* _Some records_:
↓↓↓
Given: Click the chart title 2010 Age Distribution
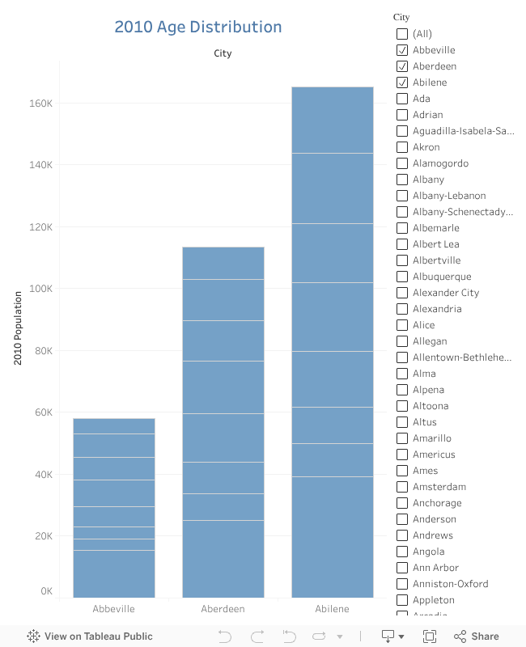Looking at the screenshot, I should tap(197, 27).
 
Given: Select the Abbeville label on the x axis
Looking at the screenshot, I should tap(113, 609).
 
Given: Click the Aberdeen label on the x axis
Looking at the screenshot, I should tap(223, 609).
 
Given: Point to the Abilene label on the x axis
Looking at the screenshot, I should tap(333, 609).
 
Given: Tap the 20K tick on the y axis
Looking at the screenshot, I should tap(41, 536).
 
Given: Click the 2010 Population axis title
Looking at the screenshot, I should tap(18, 334).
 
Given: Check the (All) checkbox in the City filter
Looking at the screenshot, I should tap(402, 34).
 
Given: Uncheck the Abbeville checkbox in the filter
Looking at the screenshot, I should tap(402, 50).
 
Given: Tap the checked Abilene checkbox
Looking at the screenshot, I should tap(402, 82).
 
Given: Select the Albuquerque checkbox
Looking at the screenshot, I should tap(402, 277).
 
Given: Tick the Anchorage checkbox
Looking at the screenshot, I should tap(402, 503).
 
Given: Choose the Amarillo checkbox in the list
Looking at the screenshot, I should tap(402, 438).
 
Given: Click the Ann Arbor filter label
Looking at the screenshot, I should tap(435, 568).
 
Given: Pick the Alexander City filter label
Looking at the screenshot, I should tap(445, 293).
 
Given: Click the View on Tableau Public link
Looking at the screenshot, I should tap(90, 636).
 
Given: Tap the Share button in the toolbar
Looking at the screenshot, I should tap(477, 636).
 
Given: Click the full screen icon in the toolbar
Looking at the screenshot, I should tap(430, 636).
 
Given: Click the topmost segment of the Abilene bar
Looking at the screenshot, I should tap(333, 120).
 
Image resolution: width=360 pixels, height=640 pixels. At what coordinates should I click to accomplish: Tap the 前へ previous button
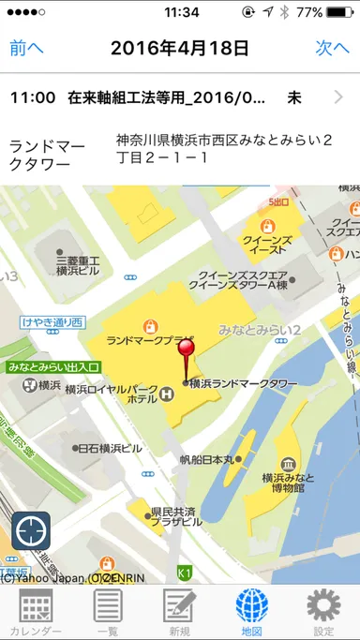pyautogui.click(x=26, y=48)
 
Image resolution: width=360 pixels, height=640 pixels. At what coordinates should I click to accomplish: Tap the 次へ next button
pyautogui.click(x=332, y=48)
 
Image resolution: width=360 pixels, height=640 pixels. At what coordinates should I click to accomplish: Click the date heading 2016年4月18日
pyautogui.click(x=180, y=48)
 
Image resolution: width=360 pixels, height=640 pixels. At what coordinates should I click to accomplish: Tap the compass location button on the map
pyautogui.click(x=31, y=531)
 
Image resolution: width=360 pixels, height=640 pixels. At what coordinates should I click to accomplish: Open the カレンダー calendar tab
pyautogui.click(x=36, y=612)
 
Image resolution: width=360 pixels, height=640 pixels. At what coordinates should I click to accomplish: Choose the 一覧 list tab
pyautogui.click(x=108, y=612)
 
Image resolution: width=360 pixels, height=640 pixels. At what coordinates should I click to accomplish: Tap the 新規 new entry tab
pyautogui.click(x=179, y=612)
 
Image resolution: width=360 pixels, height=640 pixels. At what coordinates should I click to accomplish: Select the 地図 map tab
pyautogui.click(x=251, y=612)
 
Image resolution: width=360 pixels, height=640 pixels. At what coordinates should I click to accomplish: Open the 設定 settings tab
pyautogui.click(x=323, y=612)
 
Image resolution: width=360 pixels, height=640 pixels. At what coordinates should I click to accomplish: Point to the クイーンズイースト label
pyautogui.click(x=268, y=246)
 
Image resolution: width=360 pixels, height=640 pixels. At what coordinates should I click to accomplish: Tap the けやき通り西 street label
pyautogui.click(x=52, y=322)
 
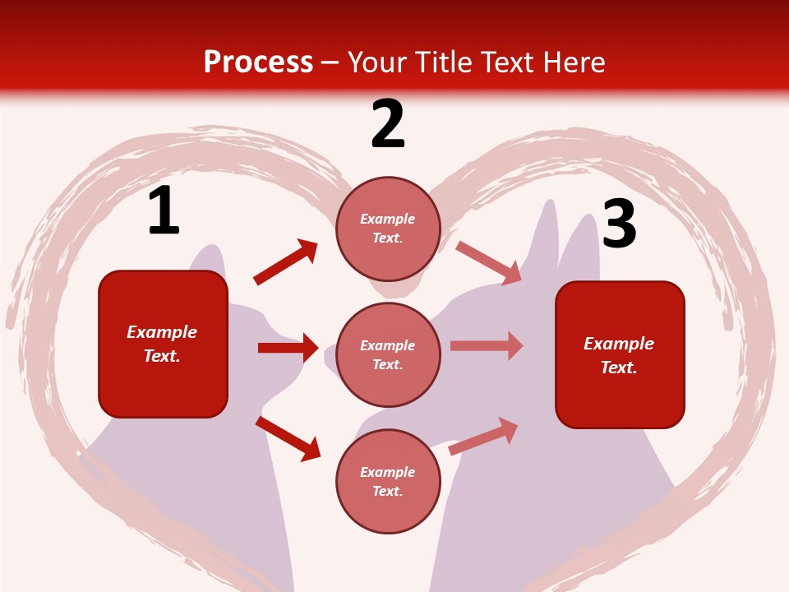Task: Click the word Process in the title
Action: (x=258, y=62)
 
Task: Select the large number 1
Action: (x=164, y=211)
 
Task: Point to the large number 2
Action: (x=388, y=124)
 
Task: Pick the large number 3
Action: (x=620, y=224)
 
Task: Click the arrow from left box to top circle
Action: (x=285, y=262)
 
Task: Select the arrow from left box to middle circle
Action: (x=288, y=348)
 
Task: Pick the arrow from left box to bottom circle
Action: (x=288, y=438)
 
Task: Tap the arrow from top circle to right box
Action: (x=488, y=262)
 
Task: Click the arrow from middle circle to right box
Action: (x=487, y=346)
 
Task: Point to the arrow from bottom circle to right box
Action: (x=483, y=436)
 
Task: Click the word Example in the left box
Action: (x=162, y=332)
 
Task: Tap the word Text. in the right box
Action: (x=619, y=368)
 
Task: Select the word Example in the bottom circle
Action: (x=388, y=472)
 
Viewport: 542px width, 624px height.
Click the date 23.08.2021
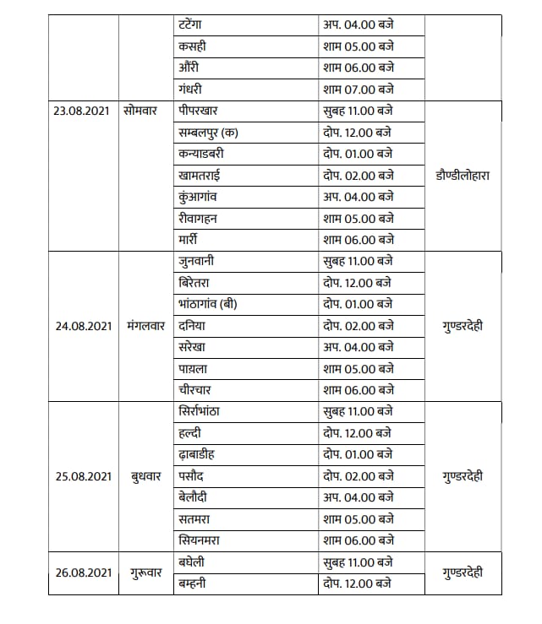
↑↑↑
* _Job_:
Copy every one of the records above word for word, leaving out the pictures.

* _Result of this task_:
Given: Click the chart title 2010 Age Distribution
Looking at the screenshot, I should tap(197, 27).
 
Given: Select the Abbeville label on the x axis
Looking at the screenshot, I should tap(113, 609).
 
Given: Click the Aberdeen label on the x axis
Looking at the screenshot, I should tap(223, 609).
 
Given: Point to the Abilene label on the x axis
Looking at the screenshot, I should tap(333, 609).
 
Given: Tap the 20K tick on the y axis
Looking at the screenshot, I should tap(41, 536).
 
Given: Click the 2010 Population axis title
Looking at the screenshot, I should tap(18, 334).
 
Given: Check the (All) checkbox in the City filter
Looking at the screenshot, I should tap(402, 34).
 
Given: Uncheck the Abbeville checkbox in the filter
Looking at the screenshot, I should tap(402, 50).
 
Given: Tap the checked Abilene checkbox
Looking at the screenshot, I should tap(402, 82).
 
Given: Select the Albuquerque checkbox
Looking at the screenshot, I should tap(402, 277).
 
Given: Tick the Anchorage checkbox
Looking at the screenshot, I should tap(402, 503).
 
Given: Choose the Amarillo checkbox in the list
Looking at the screenshot, I should tap(402, 438).
 
Given: Click the Ann Arbor filter label
Looking at the screenshot, I should tap(435, 568).
 
Given: Pick the Alexander City filter label
Looking at the screenshot, I should tap(445, 293).
 
Given: Click the View on Tableau Public link
Looking at the screenshot, I should tap(90, 636).
 
Given: Tap the Share button in the toolbar
Looking at the screenshot, I should tap(477, 636).
 
Given: Click the full screen icon in the toolbar
Looking at the screenshot, I should tap(430, 636).
 
Given: Click the topmost segment of the Abilene bar
Looking at the screenshot, I should tap(333, 120).
 
Image resolution: width=360 pixels, height=640 pixels. At what coordinates should I click to accomplish: Tap the 前へ previous button
pyautogui.click(x=26, y=48)
 
Image resolution: width=360 pixels, height=640 pixels. At what coordinates should I click to accomplish: Tap the 次へ next button
pyautogui.click(x=332, y=48)
 
Image resolution: width=360 pixels, height=640 pixels. At what coordinates should I click to accomplish: Click the date heading 2016年4月18日
pyautogui.click(x=180, y=48)
 
Image resolution: width=360 pixels, height=640 pixels. At what coordinates should I click to accomplish: Tap the compass location button on the map
pyautogui.click(x=31, y=531)
 
Image resolution: width=360 pixels, height=640 pixels. At what coordinates should I click to accomplish: Open the カレンダー calendar tab
pyautogui.click(x=36, y=612)
 
Image resolution: width=360 pixels, height=640 pixels. At what coordinates should I click to accomplish: Choose the 一覧 list tab
pyautogui.click(x=108, y=612)
 
Image resolution: width=360 pixels, height=640 pixels. At what coordinates should I click to accomplish: Tap the 新規 new entry tab
pyautogui.click(x=179, y=612)
 
Image resolution: width=360 pixels, height=640 pixels. At what coordinates should I click to accomplish: Select the 地図 map tab
pyautogui.click(x=251, y=612)
 
Image resolution: width=360 pixels, height=640 pixels. At what coordinates should I click to accomplish: Open the 設定 settings tab
pyautogui.click(x=323, y=612)
 
Image resolution: width=360 pixels, height=640 pixels. At what coordinates should I click to accomplish: Point to the クイーンズイースト label
pyautogui.click(x=268, y=246)
 
Image resolution: width=360 pixels, height=640 pixels. At what coordinates should I click to accomplish: Tap the けやき通り西 street label
pyautogui.click(x=52, y=322)
 
Task: Click the word Process in the title
Action: (x=258, y=62)
 
Task: Select the large number 1
Action: (x=164, y=211)
 
Task: Point to the large number 2
Action: (x=388, y=124)
 
Task: Pick the large number 3
Action: (x=620, y=224)
 
Task: Click the arrow from left box to top circle
Action: (x=285, y=262)
 
Task: Select the arrow from left box to middle circle
Action: (x=288, y=348)
 
Task: Pick the arrow from left box to bottom circle
Action: (x=288, y=438)
 
Task: Tap the arrow from top circle to right box
Action: (x=488, y=262)
 
Task: Click the arrow from middle circle to right box
Action: (x=487, y=346)
 
Task: Point to the arrow from bottom circle to right box
Action: (x=483, y=436)
 
Task: Click the word Example in the left box
Action: (x=162, y=332)
 
Task: Tap the word Text. in the right box
Action: (x=619, y=368)
 
Task: Select the word Example in the bottom circle
Action: (x=388, y=472)
 
Viewport: 542px width, 624px height.
Click the date 23.08.2021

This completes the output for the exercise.